Book review – The Social Movement Archive
Book review – The Social Movement Archive by Jen Hoyer and Nora Almeida
by Lauren LaTulip
The Social Movement Archive by Jen Hoyer and Nora Almeida at creates an archive, explores how participants in social movements view archives, and edges towards a new definition of archive.
Each of the 15 short chapters in The Social Movement Archive is an interview with spokesperson activists involved in US-based social movements, copiously illustrated with photographs of artwork, posters, banners, and happenings. The extensive illustrations create an engaging book that is itself a useful archive, and while reading I was prompted to start further research on Sikowis (Christine Nobiss), Sky Cubacub, War Resisters League, Laura Whitehorn and the Environmental Performance Agency.
Each chapter explores the aims of the social movement and materials and activities produced by the social movements, then asks questions about archives. Would the movements want to see their materials in an archive? Do they have organisational archives? What kind of access should there be to archive materials and are there privacy or security concerns? Should items have individual authorship ascribed to them? What qualities should the archivist of their materials have?
The answers are so wide-ranging as to make it clear that blanket policies for archiving social movement materials are inappropriate.

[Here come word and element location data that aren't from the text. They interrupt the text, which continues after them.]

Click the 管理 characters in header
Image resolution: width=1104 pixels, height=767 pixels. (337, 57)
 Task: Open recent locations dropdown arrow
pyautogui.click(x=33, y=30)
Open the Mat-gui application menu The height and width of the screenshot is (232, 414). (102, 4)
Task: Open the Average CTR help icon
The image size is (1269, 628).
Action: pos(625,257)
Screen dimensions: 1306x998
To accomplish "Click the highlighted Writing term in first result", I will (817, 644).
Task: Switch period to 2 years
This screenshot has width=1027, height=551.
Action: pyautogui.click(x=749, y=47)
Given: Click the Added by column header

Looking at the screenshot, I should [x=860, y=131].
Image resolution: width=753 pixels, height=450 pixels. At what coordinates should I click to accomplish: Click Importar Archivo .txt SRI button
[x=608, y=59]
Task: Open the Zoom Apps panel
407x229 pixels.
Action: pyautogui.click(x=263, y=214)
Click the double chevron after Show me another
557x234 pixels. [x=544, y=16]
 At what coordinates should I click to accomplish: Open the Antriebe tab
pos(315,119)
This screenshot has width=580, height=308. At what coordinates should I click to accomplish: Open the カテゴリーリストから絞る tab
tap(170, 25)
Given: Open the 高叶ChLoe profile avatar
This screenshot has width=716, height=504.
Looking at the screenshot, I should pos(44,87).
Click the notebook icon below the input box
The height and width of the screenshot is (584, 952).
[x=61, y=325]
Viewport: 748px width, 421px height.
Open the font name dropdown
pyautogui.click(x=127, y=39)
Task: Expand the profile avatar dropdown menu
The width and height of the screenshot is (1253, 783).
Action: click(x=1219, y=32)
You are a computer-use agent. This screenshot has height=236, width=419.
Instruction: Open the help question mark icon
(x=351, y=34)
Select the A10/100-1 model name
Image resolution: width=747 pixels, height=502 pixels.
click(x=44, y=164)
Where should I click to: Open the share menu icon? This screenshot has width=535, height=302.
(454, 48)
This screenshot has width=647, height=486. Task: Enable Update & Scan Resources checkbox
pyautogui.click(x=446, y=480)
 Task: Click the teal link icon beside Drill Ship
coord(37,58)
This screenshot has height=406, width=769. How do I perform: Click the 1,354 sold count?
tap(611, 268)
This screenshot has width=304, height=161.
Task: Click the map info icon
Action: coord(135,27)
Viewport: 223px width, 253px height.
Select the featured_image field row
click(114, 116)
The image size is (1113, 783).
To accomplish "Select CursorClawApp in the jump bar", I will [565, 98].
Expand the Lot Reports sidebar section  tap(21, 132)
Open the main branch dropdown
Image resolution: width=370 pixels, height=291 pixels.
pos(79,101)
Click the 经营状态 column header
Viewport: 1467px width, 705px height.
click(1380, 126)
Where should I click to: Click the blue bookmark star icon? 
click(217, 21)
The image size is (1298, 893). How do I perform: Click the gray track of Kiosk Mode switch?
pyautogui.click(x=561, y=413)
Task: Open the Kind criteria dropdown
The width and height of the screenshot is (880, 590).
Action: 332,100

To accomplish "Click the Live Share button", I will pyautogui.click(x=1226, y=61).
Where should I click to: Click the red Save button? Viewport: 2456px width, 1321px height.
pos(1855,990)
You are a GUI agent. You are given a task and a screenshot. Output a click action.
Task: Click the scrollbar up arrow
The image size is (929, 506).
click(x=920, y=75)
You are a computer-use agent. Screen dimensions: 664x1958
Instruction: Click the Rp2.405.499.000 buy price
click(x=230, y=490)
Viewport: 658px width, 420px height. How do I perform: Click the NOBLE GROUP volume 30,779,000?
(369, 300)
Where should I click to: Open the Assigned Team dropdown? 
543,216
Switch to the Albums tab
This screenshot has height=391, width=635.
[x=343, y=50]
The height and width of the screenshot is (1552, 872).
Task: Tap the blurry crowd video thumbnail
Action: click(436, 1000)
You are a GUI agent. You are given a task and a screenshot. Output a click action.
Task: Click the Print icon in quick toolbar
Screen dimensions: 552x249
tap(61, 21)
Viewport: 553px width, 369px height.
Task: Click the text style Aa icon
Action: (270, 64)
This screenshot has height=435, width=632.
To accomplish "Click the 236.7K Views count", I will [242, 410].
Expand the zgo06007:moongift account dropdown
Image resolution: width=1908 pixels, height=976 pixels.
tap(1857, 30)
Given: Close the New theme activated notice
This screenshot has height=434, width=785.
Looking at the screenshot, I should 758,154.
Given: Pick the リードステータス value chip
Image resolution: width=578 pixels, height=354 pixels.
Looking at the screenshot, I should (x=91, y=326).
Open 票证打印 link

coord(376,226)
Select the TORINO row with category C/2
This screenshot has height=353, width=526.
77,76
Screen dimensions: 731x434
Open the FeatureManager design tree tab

Hoyer and Almeida approach some general conclusions in their dense Introduction (which I read last) about the archive as an ecology, being capable of travelling, reuse, re-formation, and new relationships, while also stressing valuing relationships with the creators of the materials. The Social Movement Archive is an excellent mix of concrete examples and head-scratching questions, recommended for anyone building an archive formally or informally.
Hoyer and Almeida are both involved with The Interference Archive in Brooklyn, NY and with social movement organising in New York City. Their book was published by Litwin Books of Sacramento, California in 2021. The copy I reviewed was donated on request to The Feminist Library by Lacey Torge, Editor-in-chief of radical publishers Library Juice Press and Litwin Books.